Studies shows that anorexia nervosa (AN) and bulimia nervosa (BN) affect between five and 10 million girls and women and about one million boys and men in the United States. In fact, AN has the highest death rate of all of mental disorders.
Moreover, Merle Keitel, Ph.D., will tell you that the effects of self-imposed starvation don’t begin and end with those diagnosed with AN.
The professor of counseling psychology in the Graduate School of Education (GSE) has administered two qualitative studies on parents of children who suffer from AN. A 2007 study focused on mothers, and her latest study, the data from which is being analyzed, focuses on fathers.
What she has found is that parents, confronted with a child’s irrational and self-destructive fear of becoming fat, often don’t know what to do or where to turn.

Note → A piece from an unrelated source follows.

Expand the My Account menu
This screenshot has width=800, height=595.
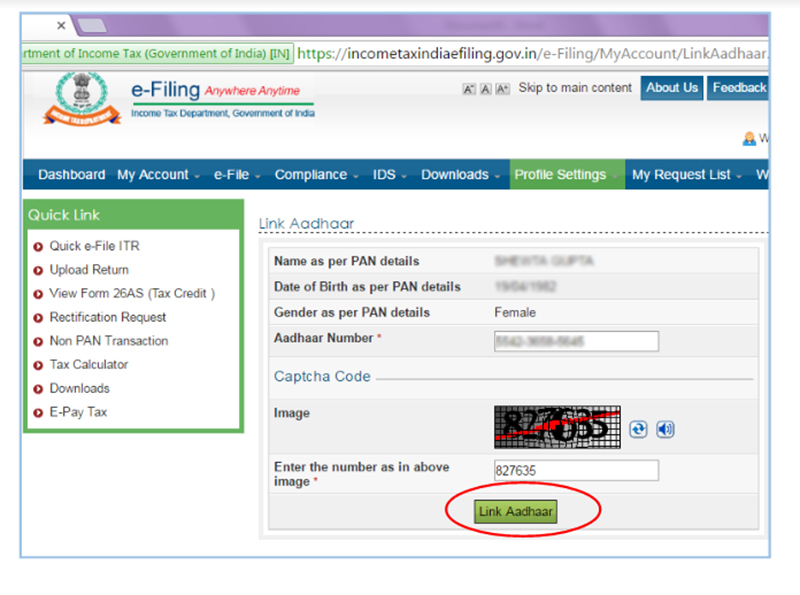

“Parents experience a range of emotions in response to the diagnosis and treatment of their child’s AN, including concern about their child’s future, confusion, frustration, anger, helplessness and sadness. Very often there is insufficient support for them in the mental health system,” Keitel said. That may be, in part, because some members of the health community fall back on blaming the parents for their child’s AN.
“Parents no more cause AN than they cause autism, schizophrenia, bipolar disorders, epilepsy or any other brain disorder,” Keitel said. She added that genetic factors significantly contribute to the development of AN, though most experts agree that multiple factors are likely to maintain the disorder.
Keitel’s team analyzed 10 interviews with mothers of an AN child between the ages of 11 and 21, and nine interviews with fathers. The team examined responses as they related to three time periods: when participants first suspected their child had AN through the time it was diagnosed; in-patient treatment; and post in-patient treatment.
One of the biggest stress factors among mothers was their perceived inability to find professional guidance or be included in the treatment procedures. Moreover, recommendations offered to parents from different sources often conflict. Quoted one mother, Linda: “I knew I had the intelligence to do it. I had the money to do it. I had the intention to do it. But I didn’t have the information.”
Mothers directly communicated their concerns to front-line health providers such as pediatricians, and many were distressed that their fears about their children were minimized.
Mothers were further distressed by the way AN affected siblings and by what they described as having made “significant personal sacrifices” for their children. One professional mother, Susan, described her difficulty in maintaining a career that involved seeing clients because she couldn’t leave the house until her daughter had eaten—a task that sometimes took hours and forced repeated last-minute cancellations.
A unanimous stressor, said Keitel, was the financial burden placed on families due to inadequate or absent health insurance coverage. While the average insurance policy will cover up to 60 days of inpatient mental health treatment, AN often requires much more, Keitel said.
Even upper-middle class families were forced to use savings, borrow from relatives or take money from retirement and college accounts to help their children.
“AN has tremendous physical ramifications and consequences that other mental disorders may not have, and yet it is still treated like a mental disorder when it comes to insurance coverage,” Keitel said. “Treatment for AN can be quite prolonged, and families may be in a bind, needing to wait for next year’s insurance to kick in before their child can resume treatment.”
Although Keitel has finished collecting preliminary data on her study of fathers of AN children, she said the Fordham-funded study is still undergoing a second round of analysis. One common thread that stands out already, however, is the wide variation of fathers’ reactions to having a child with AN.
Although Keitel cautioned that these two studies are qualitative, her report offers recommendations to health professionals who deal with families of AN sufferers. They are:
• pay attention to early warning signs;
• share your approach to treatment with parents, and include them in the planning;
• coordinate treatment with other health providers of the child; and
• don’t blame the patient or the family.
“Our goal was to get the voices of parents out there so that treatment professionals could hear the struggles they face,” Keitel said. “We hope that listening to those voices raises consciousness among health professionals, nutritionists, physicians and others who deal with AN families. We also advocate for better insurance.”
Keitel became interested in caregiver’s distress as a graduate student working in a Buffalo, N.Y., hospital with families of cancer patients. A few years later, caring for her own dying mother solidified her interest in studying the relationship between family members and patients with debilitating diseases.
“Often the loved ones have more difficulty coping than the patients themselves,” she said.
This semester, Keitel is taking a sabbatical to embark on a third study of AN, a quantitative study examining the psychosocial impact of caring for a child with AN as well as coping strategies. That study, she said, should help identify appropriate support services for parents so they can better help their children.
“Having more empathetic health professionals will be more effective, because less-distressed parents are better able to support their child’s recovery.”